→ What you should do:
Would you return, word for word, the lines running from the one with "For every named target in this 420×2576" to the final line of the listing below, pictures omitted?

→ Available data:
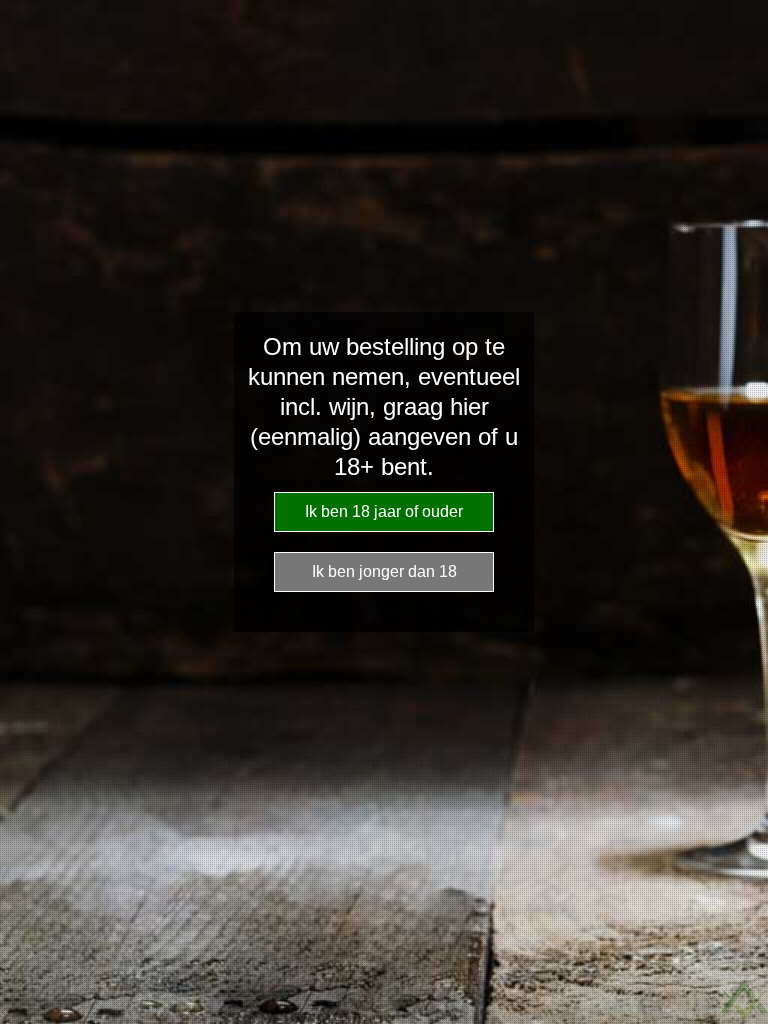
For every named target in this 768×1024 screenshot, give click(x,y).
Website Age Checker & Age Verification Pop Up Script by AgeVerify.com (744, 1000)
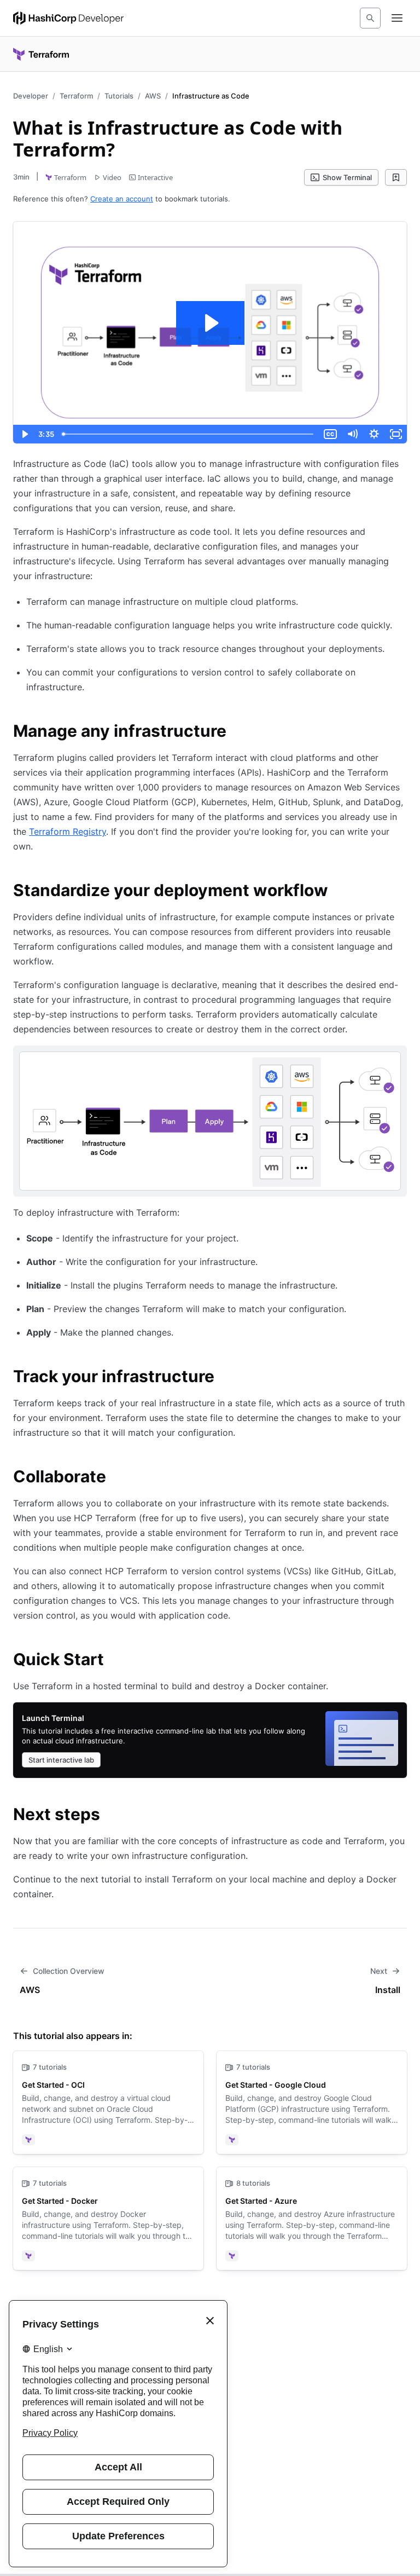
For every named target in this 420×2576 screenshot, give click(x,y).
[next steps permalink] (111, 1815)
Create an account (121, 198)
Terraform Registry (67, 831)
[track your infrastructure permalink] (225, 1377)
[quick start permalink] (114, 1660)
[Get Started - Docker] (108, 2218)
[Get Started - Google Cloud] (312, 2102)
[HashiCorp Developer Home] (68, 18)
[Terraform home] (41, 54)
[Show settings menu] (374, 434)
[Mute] (352, 434)
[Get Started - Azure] (312, 2218)
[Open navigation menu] (397, 18)
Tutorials (118, 95)
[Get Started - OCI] (108, 2102)
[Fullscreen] (396, 434)
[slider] (188, 434)
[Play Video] (24, 434)
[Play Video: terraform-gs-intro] (210, 323)
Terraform (76, 95)
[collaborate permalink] (117, 1478)
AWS (153, 95)
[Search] (370, 18)
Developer (30, 95)
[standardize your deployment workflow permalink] (339, 891)
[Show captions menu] (330, 434)
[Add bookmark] (396, 177)
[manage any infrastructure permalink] (237, 732)
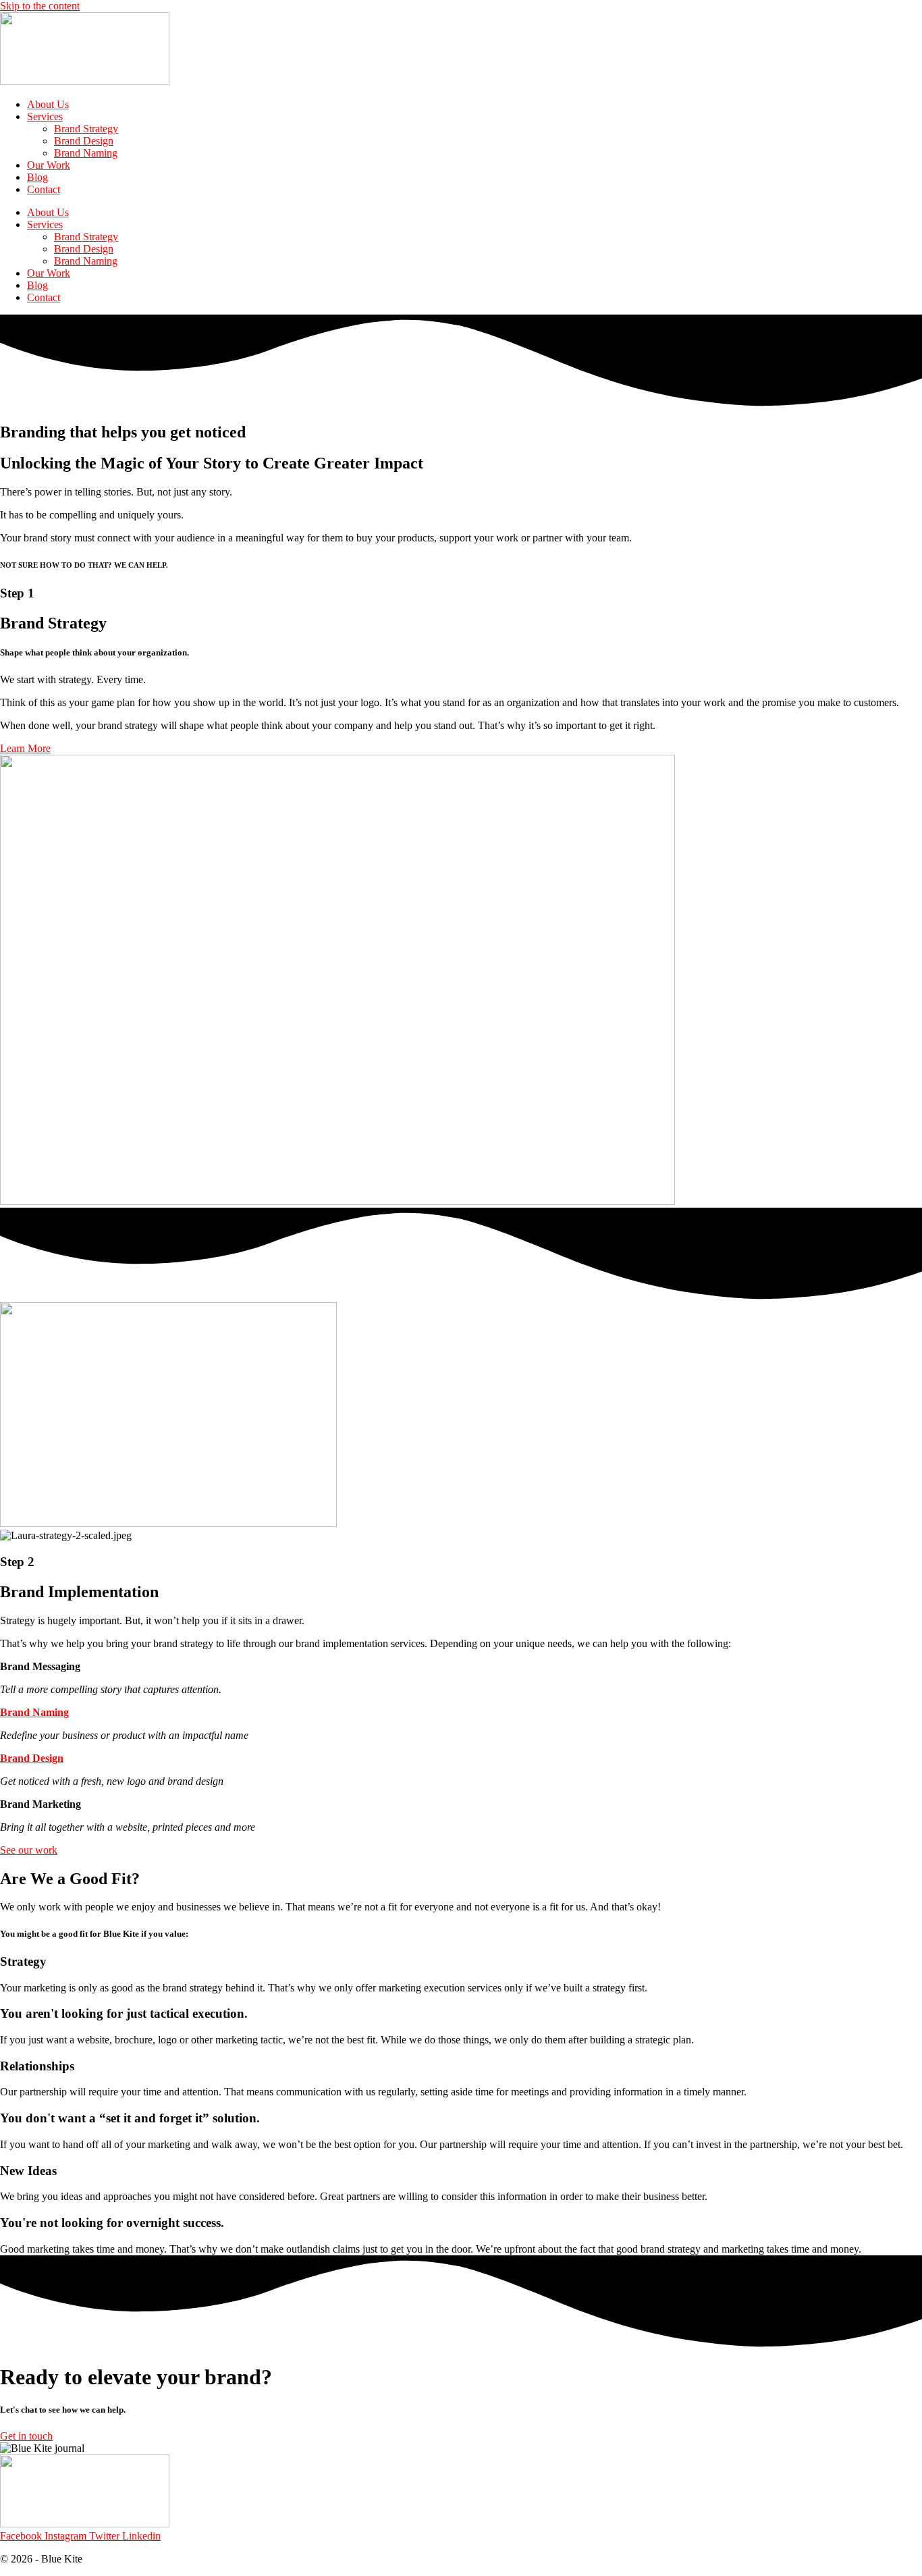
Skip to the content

→ Response to this task:
For every named target in this 420×2576 screenshot, give click(x,y).
[next steps permalink] (111, 1815)
Create an account (121, 198)
Terraform Registry (67, 831)
[track your infrastructure permalink] (225, 1377)
[quick start permalink] (114, 1660)
[Get Started - Docker] (108, 2218)
[Get Started - Google Cloud] (312, 2102)
[HashiCorp Developer Home] (68, 18)
[Terraform home] (41, 54)
[Show settings menu] (374, 434)
[Mute] (352, 434)
[Get Started - Azure] (312, 2218)
[Open navigation menu] (397, 18)
Tutorials (118, 95)
[Get Started - OCI] (108, 2102)
[Fullscreen] (396, 434)
[slider] (188, 434)
[Play Video] (24, 434)
[Play Video: terraform-gs-intro] (210, 323)
Terraform (76, 95)
[collaborate permalink] (117, 1478)
AWS (153, 95)
[Search] (370, 18)
Developer (30, 95)
[standardize your deployment workflow permalink] (339, 891)
[Show captions menu] (330, 434)
[Add bookmark] (396, 177)
[manage any infrastructure permalink] (237, 732)
Skip to the content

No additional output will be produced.